When David Cameron famously made that remark on his first encounter with Tony Blair across the despatch box, he employed a very effective communication device. This week, Ed Miliband tried the same trick (“Mr Cameron, you were an optimist once”). It was clearly intended to have the same effect – if not a bigger one. The words “hoist” and “Cameron’s petard” must have been bandied excitedly around the new leader’s drafting table when some bright spark came up with the idea.
But it hardly registered at all. Why not? Lots of reasons, actually …
When Cameron used the phrase, he wasn’t just making a statement about Blair having his future behind him. Cameron was also planting in our minds the idea that he – David Cameron, newly elected leader of the opposition – was now our future. It was two statements rolled into one.
But not so for Miliband. The words “You were an optimist once” came after a series of attacks on the government, a government with almost five years left to run. Ed Miliband clearly isn’t optimistic about the immediate future. The double meaning simply wasn’t there.
Miliband then claimed, several times in the closing of his speech, that he (and Labour) are now the optimists in politics. In doing so, he saddled himself with a claim that can be used against him in the exchanges to come. Cameron, by contrast, had never actually claimed to be the future. He had planted the idea in our minds without ever using the phrase about himself.
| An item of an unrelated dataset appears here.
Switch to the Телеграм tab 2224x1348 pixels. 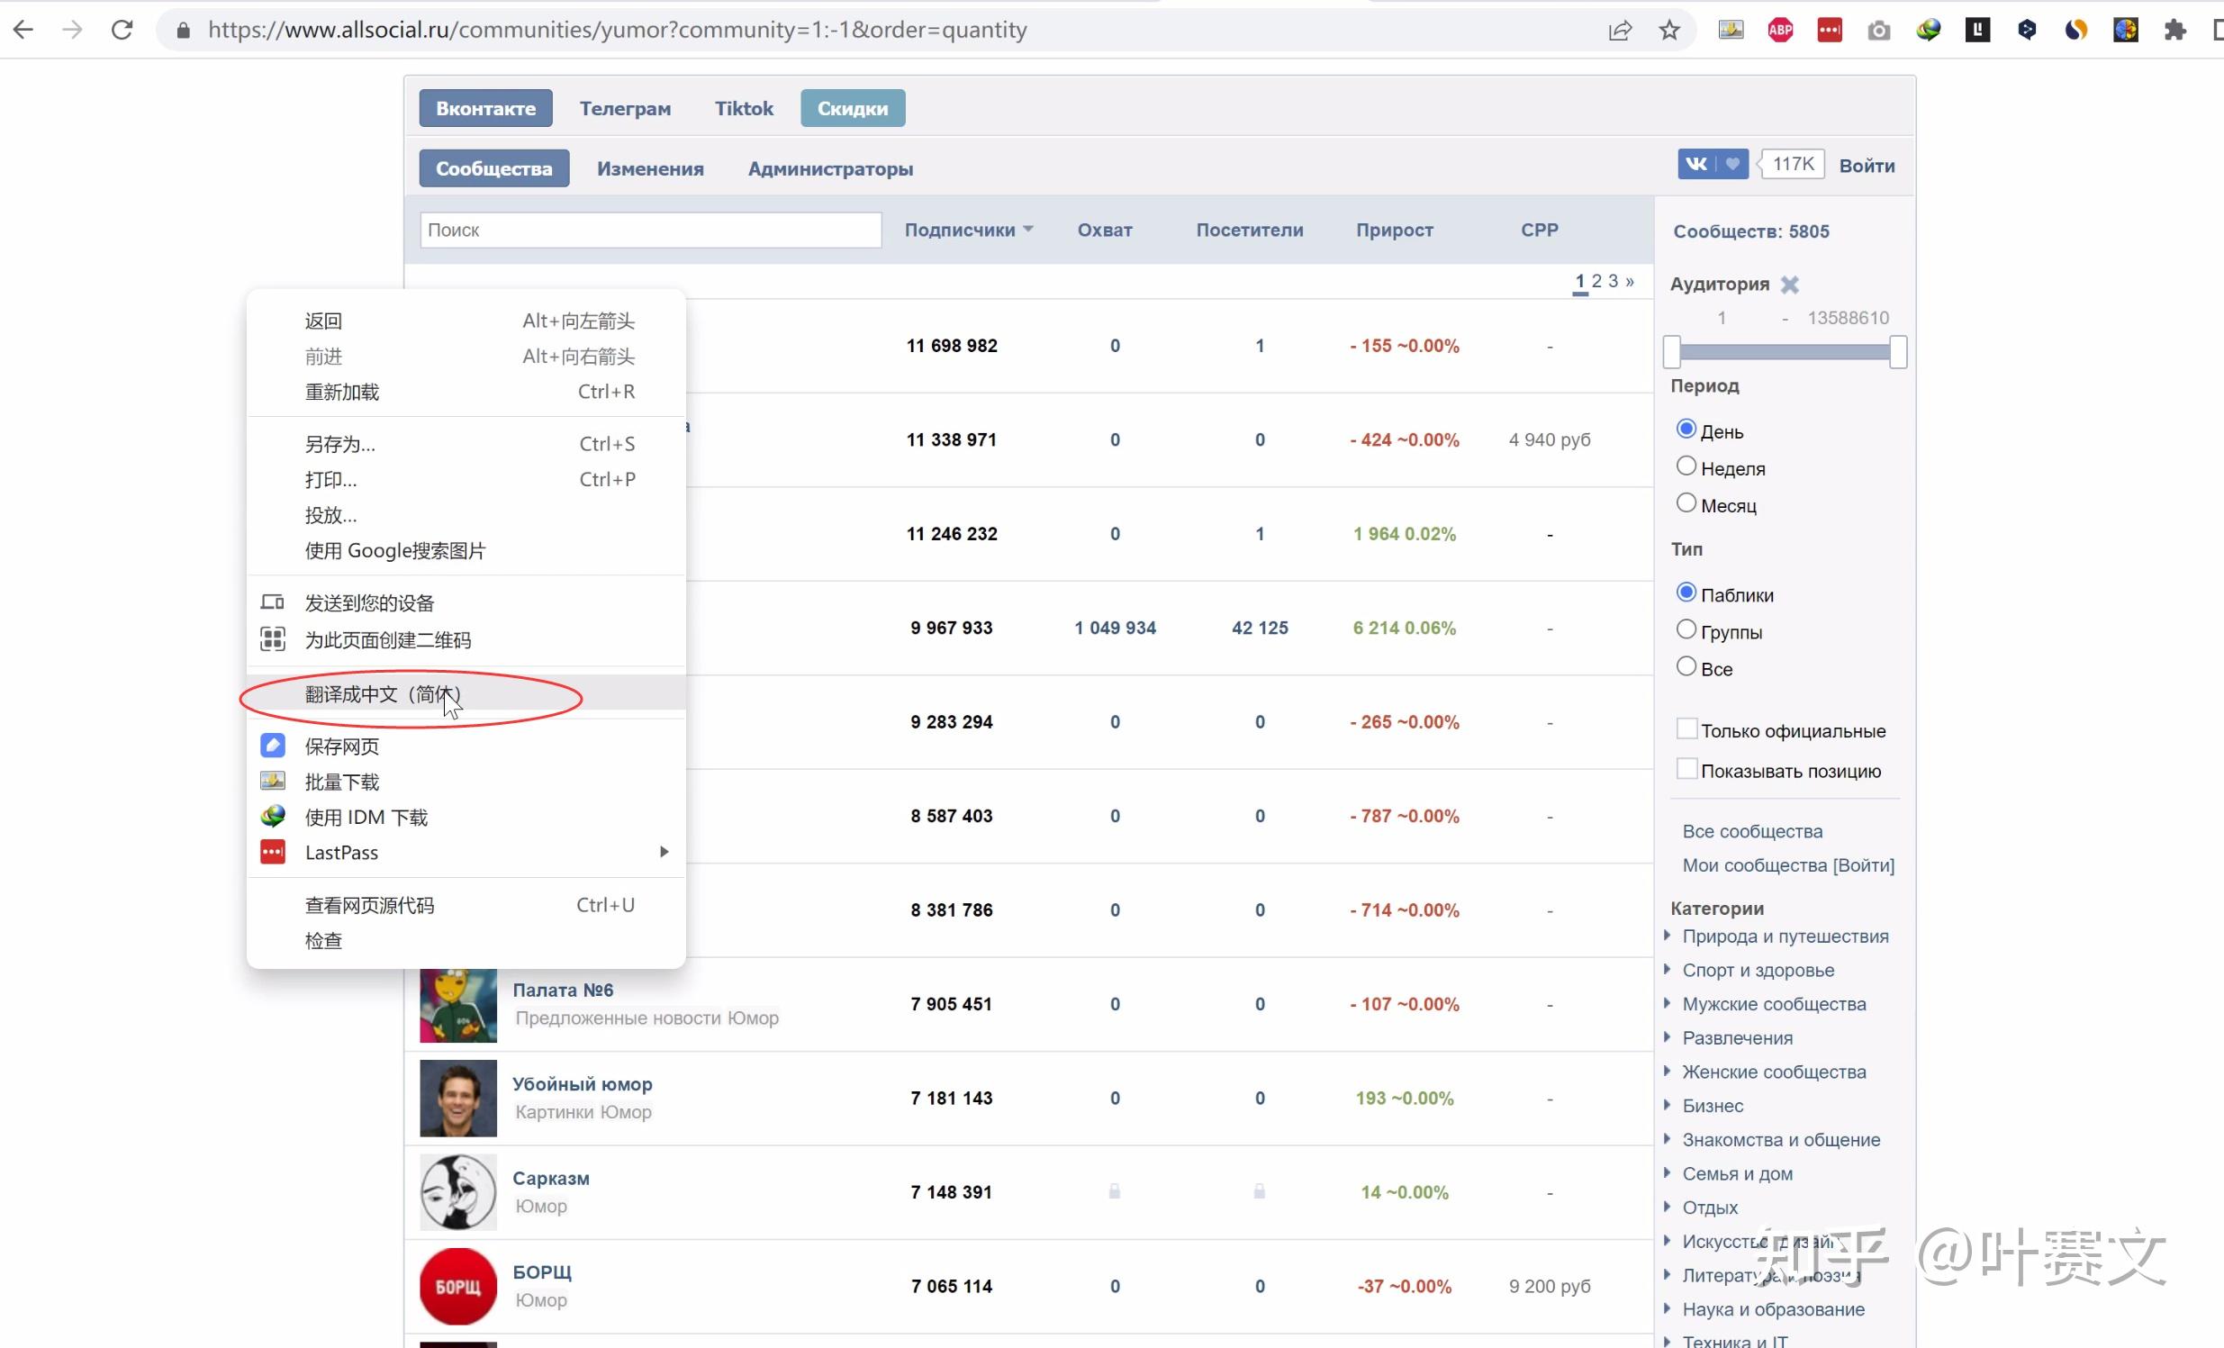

One of the most powerful selling techniques is to make a statement which leaves everyone thinking something warm and exciting about the product, without the salesman ever actually making the claim.
As I write this, David Miliband has just announced his withdrawal – for the time being at least – from front line politics. Famously, he was the Miliband once. If Ed doesn’t acquire some better communications advice, he might not be the Miliband for long.